What this task involves >>
Starting at the first line of the entries below, output every line exactly, up to and including the line with "Given: Open the Спецификация menu".

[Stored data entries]
==========

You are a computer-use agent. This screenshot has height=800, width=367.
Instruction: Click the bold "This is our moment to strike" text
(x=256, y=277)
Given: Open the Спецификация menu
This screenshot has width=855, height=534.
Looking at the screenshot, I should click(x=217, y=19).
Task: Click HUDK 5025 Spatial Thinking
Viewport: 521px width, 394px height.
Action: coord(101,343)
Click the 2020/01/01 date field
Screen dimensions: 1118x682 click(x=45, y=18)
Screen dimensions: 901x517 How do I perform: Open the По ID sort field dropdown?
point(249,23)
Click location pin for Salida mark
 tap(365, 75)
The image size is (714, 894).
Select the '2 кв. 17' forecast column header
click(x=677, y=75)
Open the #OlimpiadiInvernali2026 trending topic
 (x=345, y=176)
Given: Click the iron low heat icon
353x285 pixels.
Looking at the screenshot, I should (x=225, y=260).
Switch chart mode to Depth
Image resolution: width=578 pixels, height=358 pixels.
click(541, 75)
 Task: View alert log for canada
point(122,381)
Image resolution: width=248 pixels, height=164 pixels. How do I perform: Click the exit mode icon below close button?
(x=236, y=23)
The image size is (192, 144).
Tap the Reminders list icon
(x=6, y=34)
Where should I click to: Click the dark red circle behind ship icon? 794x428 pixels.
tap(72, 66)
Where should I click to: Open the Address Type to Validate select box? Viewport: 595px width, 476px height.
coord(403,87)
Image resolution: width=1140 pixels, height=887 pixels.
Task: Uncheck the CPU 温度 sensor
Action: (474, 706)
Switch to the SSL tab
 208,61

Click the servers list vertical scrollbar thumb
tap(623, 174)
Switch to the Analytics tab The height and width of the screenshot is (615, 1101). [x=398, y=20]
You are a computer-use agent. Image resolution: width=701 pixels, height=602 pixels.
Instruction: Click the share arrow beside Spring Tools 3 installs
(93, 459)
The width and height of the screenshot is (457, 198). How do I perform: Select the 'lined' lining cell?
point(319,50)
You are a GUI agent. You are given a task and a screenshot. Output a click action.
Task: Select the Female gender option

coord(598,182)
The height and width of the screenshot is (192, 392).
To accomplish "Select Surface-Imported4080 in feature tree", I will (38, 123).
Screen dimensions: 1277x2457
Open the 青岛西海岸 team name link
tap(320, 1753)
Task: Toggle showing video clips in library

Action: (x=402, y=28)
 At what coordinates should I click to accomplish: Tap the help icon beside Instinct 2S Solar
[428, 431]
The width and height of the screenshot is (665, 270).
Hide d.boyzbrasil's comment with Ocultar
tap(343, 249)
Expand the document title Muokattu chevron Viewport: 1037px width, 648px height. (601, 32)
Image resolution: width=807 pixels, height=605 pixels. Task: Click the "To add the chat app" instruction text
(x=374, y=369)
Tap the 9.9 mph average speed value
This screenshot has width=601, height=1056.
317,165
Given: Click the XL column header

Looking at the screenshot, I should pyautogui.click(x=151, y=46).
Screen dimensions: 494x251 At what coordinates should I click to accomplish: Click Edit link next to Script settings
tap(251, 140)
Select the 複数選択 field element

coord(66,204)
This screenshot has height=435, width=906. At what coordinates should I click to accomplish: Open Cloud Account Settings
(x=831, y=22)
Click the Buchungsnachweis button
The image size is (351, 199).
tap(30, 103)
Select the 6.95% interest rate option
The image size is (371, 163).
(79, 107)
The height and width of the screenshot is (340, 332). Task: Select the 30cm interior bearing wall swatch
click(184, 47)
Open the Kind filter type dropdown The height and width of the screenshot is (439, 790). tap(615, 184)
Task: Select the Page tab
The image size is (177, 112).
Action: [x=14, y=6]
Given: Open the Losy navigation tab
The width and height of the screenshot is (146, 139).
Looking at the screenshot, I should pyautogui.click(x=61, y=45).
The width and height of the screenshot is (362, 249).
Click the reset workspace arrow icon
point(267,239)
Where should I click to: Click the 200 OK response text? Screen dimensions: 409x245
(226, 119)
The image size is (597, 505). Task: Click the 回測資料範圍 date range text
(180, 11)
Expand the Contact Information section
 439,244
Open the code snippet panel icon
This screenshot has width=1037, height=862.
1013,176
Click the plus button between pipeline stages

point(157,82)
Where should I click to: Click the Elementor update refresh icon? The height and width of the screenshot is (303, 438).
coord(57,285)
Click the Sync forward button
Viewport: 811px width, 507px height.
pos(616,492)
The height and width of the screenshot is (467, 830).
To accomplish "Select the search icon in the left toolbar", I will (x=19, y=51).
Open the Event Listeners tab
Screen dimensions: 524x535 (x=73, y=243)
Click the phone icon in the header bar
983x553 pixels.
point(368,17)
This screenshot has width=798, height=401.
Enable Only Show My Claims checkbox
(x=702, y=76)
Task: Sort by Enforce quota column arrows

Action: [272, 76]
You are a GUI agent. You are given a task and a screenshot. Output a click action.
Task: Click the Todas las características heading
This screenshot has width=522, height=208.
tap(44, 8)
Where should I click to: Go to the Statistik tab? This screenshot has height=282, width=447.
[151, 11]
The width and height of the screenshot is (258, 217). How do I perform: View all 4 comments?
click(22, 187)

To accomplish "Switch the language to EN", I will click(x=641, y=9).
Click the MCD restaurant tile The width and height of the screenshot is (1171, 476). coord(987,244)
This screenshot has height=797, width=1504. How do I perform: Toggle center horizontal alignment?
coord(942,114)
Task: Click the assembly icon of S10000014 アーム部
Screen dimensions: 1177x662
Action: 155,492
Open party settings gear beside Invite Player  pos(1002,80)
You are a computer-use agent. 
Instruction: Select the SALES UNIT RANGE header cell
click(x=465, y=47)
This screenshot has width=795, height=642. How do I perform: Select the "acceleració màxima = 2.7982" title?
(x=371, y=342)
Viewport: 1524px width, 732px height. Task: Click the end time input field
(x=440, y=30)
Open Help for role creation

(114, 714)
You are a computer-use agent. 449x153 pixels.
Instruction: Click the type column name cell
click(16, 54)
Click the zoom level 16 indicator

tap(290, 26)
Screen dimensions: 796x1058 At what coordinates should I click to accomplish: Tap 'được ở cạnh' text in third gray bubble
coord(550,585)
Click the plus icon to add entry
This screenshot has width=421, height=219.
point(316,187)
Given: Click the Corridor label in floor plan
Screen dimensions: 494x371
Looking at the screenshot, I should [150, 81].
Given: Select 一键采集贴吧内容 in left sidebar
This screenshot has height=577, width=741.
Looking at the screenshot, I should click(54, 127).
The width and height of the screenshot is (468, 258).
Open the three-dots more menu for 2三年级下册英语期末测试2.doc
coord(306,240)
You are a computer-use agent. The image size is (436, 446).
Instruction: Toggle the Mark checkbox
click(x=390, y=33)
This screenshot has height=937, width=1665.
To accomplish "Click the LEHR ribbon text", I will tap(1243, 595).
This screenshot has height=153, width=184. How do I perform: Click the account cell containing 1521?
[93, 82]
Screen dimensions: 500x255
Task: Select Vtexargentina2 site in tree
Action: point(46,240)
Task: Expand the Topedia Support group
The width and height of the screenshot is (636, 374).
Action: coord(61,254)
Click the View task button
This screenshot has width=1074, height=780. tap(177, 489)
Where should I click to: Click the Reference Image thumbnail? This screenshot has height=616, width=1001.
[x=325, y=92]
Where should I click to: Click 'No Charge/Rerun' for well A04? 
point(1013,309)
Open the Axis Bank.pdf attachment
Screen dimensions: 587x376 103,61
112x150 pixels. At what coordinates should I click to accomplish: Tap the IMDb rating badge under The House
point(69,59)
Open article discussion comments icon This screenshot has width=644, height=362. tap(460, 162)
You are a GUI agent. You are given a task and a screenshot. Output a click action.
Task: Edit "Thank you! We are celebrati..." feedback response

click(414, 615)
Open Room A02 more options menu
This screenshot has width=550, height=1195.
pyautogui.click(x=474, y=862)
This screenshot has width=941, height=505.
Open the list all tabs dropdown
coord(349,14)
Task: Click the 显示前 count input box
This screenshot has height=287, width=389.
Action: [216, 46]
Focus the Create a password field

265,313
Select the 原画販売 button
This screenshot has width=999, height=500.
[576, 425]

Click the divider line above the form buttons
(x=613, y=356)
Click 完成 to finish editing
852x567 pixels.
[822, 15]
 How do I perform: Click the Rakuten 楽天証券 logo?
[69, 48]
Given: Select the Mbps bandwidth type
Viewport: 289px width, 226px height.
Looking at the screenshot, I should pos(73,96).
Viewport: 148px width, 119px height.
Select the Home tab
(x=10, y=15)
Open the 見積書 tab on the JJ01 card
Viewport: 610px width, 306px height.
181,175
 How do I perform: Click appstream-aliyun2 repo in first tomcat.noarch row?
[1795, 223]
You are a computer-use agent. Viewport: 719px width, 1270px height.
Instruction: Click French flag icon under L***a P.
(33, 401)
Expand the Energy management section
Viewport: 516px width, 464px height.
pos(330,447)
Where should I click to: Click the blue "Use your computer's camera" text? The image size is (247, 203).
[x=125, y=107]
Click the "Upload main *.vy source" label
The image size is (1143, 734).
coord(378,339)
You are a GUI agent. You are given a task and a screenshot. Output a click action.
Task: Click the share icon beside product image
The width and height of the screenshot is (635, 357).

==========

Completed exercise >>
You are a computer-use agent. This screenshot has height=800, width=367.
Instruction: Click the bold "This is our moment to strike" text
(x=256, y=277)
Given: Open the Спецификация menu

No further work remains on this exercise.